(Entries taken from a collection)

--------------------------------------------------

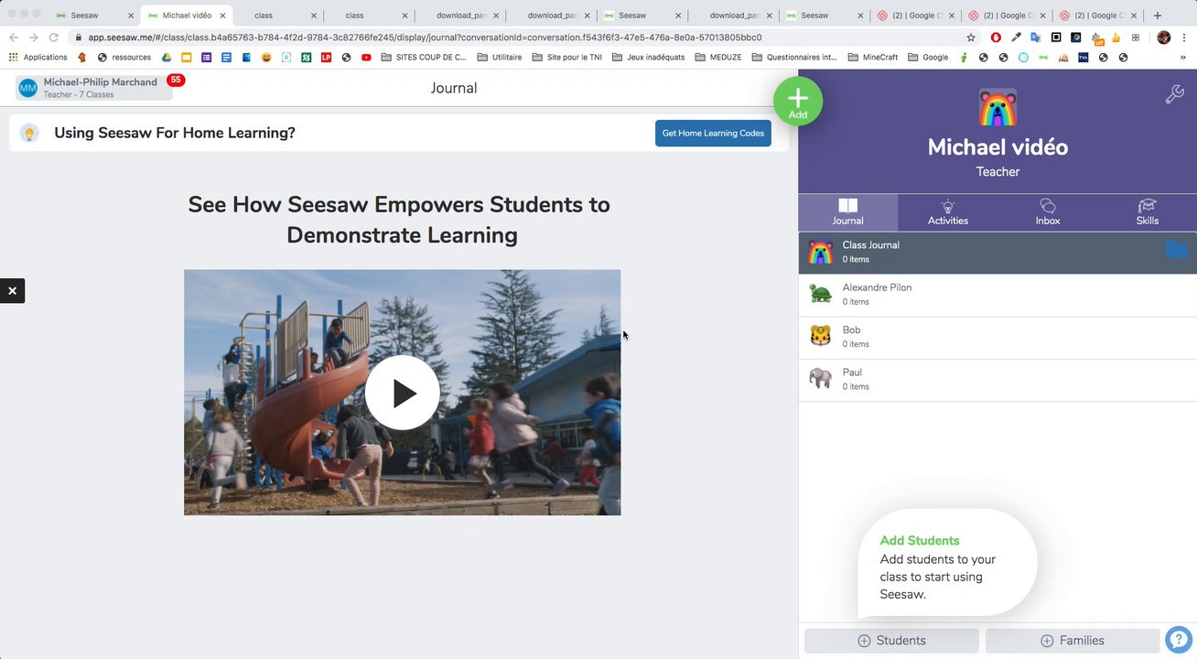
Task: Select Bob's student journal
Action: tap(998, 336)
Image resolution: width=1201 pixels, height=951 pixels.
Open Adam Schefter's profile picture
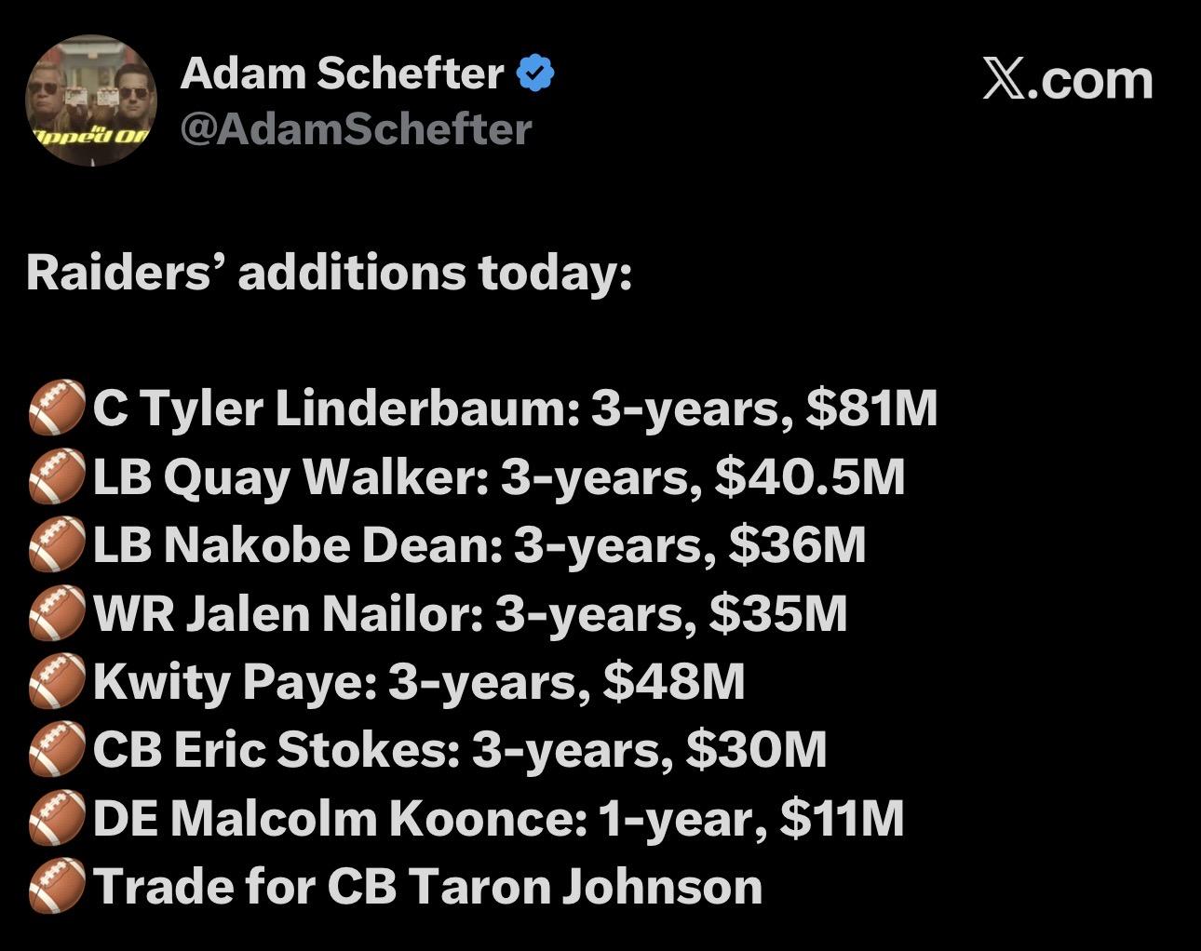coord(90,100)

--------------------------------------------------

- _Try it_: Your answer should be the lines above from the one that contains "Image resolution: width=1201" through the last, set down exactly, with the pictures removed.

- _Reply_:
Image resolution: width=1201 pixels, height=951 pixels.
Open Adam Schefter's profile picture
coord(90,100)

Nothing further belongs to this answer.